A scheme for stable recursive computation of the rotation coefficients. On the left, the process of recursive computation of the values of the coefficient for different values of m, m′ (displayed on a grid) is shown. The ● values are computed from the main diagonal for which the values are directly obtained. These are indicated by ○. To compute values at all nodes in the shaded area one needs the values on the subdiagonal (the dashed line). These values are obtained via the flip transform from the rotation coefficients for β = π/2, which are computed recursively via the process shown on the right. Initial values at the nodes marked by ○ are computed using analytical formulae. The values of the rotation coefficients in the entire domain m′, m = −n, …, n can be obtained from the values in the shaded domains using symmetry relations.

Even though we could use this equation to compute all $H_n^{{mm}^{\prime }}(\beta )$, because the cost of computation will be O (p⁴), we only use it for computation of the diagonal and subdiagonal coefficients for an O (p³) procedure. This requires knowledge of the coefficients $H_n^{{mm}^{\prime }}(\pi /2)$. A stable recursive process based on Eq. (70) can be applied (Fig. 10). To start this process the values of $H_n^{{mm}^{\prime }}(\pi /2)$ are needed for m′ = 0, 1 and m = 0, …, n, as well as the values for m = n and m′ = 0, …, n. These can be found from analytical expressions for $H_n^{{mm}^{\prime }}(\beta )$

$$\begin{array}{l}{H}_n^{m^{\prime }0}={(-1)}^{m^{\prime }}\sqrt{\frac{(n-\mid m^{\prime }\mid )!}{(n+\mid m^{\prime }\mid )!}}{P}_n^{\mid m^{\prime }\mid }(cos\beta ),n=0,1,\dots ,m^{\prime }=-n,\dots ,n,\\ H_n^{m^{\prime }n}={\epsilon }_n{\epsilon }_{-m^{\prime }}{\left[\frac{(2n)!}{(n-m^{\prime })!(n+m^{\prime })!}\right]}^{1/2}{cos}^{n+m^{\prime }}\frac{1}{2}\beta {sin}^{n-m^{\prime }}\frac{1}{2}\beta ,{\epsilon }_m=\{\begin{array}{c}1,m\ge 0\\ {(-1)}^m,m\ge 0\end{array},\end{array}$$ (72)

and the recurrence [29]

$$\begin{array}{l}{H}_{n-1}^{m^{\prime },m+1}=\frac{1}{b_n^m}\left\{\frac{1}{2}\left[b_n^{-m^{\prime }-1}(1-cos\beta )H_n^{m^{\prime }+1,m}-b_n^{m^{\prime }-1}(1+cos\beta )H_n^{m^{\prime }-1,m}\right]-a_{n-1}^{m^{\prime }}sin\beta H_n^{m^{\prime }m}\right\}\\ n=2,3,\dots ,m^{\prime }=-n+1,\dots ,n-1,m=0,\dots ,n-2,\end{array}$$ (73)

where $a_n^m$ and $b_n^m$ are provided by Eq. (67).
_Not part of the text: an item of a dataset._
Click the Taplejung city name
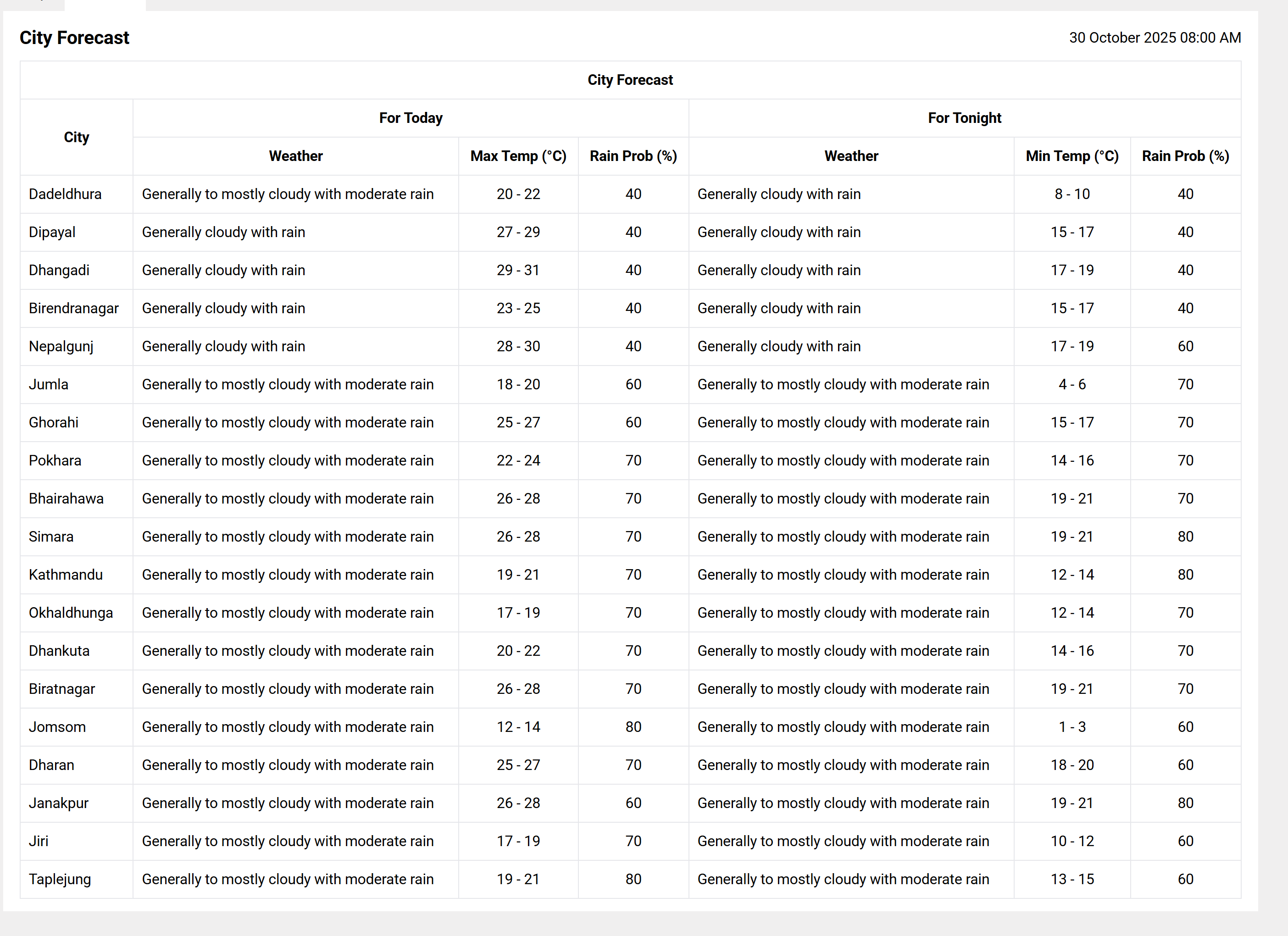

For small and moderate n this recursion can be used to obtain all rotation coefficients immediately, as it was done in [29], but for large n this is not stable. So we use Eqs (72) and (73) only for β = π/2 and Eq. (73) only for m = 0 to obtain $H_n^{m^{\prime }1}(\pi /2)$. Note than that the following symmetries are used for faster computations

$$H_n^{m^{\prime }m}(\beta )=H_n^{{mm}^{\prime }}(\beta ),H_n^{m^{\prime }m}(\beta )=H_n^{-m^{\prime },-m}(\beta ),H_n^{m^{\prime }m}(\pi -\beta )={(-1)}^{n+m+m^{\prime }}{H}_n^{-m^{\prime },m}(\beta ).$$ (74)
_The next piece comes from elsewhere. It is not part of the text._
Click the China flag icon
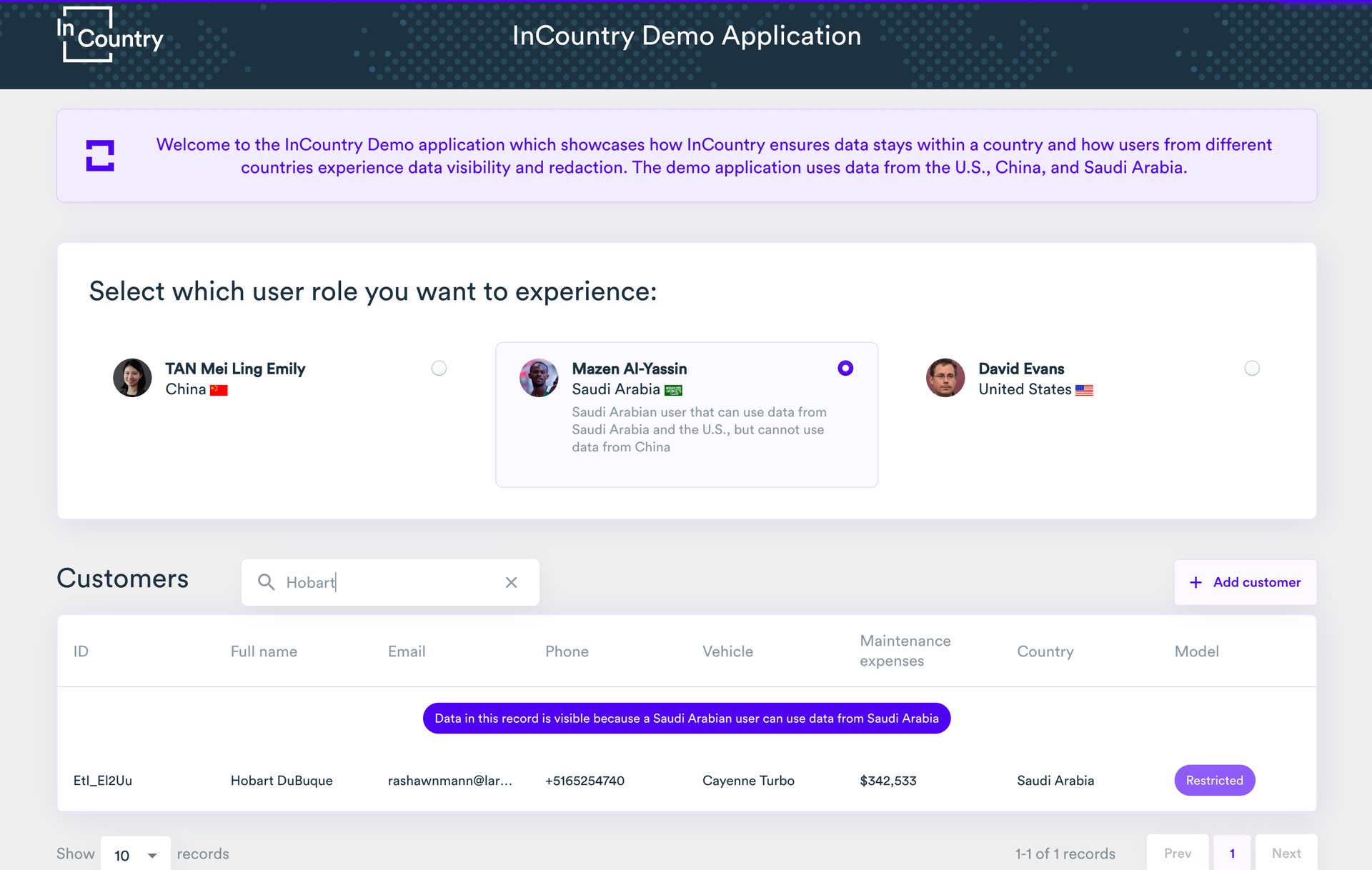Viewport: 1372px width, 870px height. tap(219, 390)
The last equation provides an additional symmetry for β = π/2, while for other β it can be used to reduce all computations to the range 0 ≤ β ≤ π/2. In fact, for the present algorithm only rotations with β = π/4 and β = 3π/4 are needed. So the latter can be reduced to the former case, and only the constant coefficients $H_n^{m^{\prime }m}(\pi /4)$ are needed. In principle, these coefficients can be precomputed and stored to reduce the run time.